■ Task goal:
In the text on lifestyle and fertility below, transcribe word for word the passage from "The number of" up to and including "time, steadily increases.".

(Beginning of Excerpt provided)

The number of couples that seek advice, either because there are interested in starting a family or because they have been trying unsuccessfully for a long time, steadily increases.

It is well established that lifestyle factors affect fertility. Age, weight and smoking are the most important aspects to consider, but many others should be taken to account.


1. Fertility peaks at a young age for both men and women decline sharply, especially for the latter after 38. Although studies and professional development overwhelm youth, fertility preservation is an option to consider. Oocyte freezing for young women increases fertility autonomy and allows them to plan better their future. Age affects men as well, but their reproductive lifetime is longer.

2.  Weight is another factor to be considered. Being overweight with a body mass index (BMI) of >27 can affect ovulation and when BMI>30 the oocyte quality deteriorates, implantation decreases, miscarriage rates significantly increase and many complications through pregnancy are more frequent. More so, if the excess weight comes during pregnancy, it can lead to a trend in metabolic disease of the newborn. Excess weight in men negatively affects sperm count and sperm DNA fragmentation. Being underweight seems to have a similar effect in men, whilst in women cause menstrual problems and ovarian dysfunction, which can lead to infertility.

(End of Excerpt provided)
(Beginning of Dataset records)

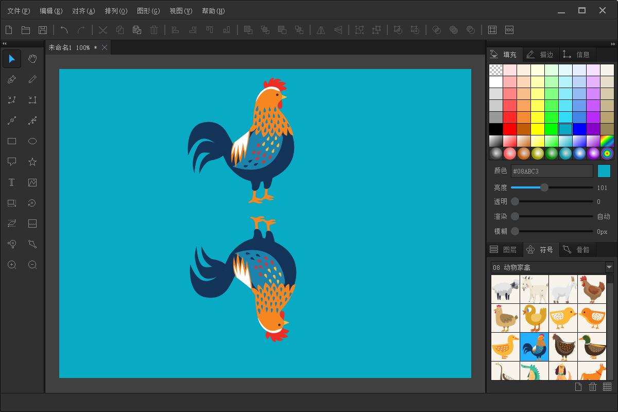The height and width of the screenshot is (412, 618).
Task: Activate the Text tool
Action: (12, 182)
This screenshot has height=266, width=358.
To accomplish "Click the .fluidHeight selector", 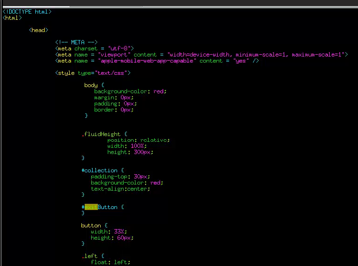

(End of Dataset records)

■ Solved problem:
The number of couples that seek advice, either because there are interested in starting a family or because they have been trying unsuccessfully for a long time, steadily increases.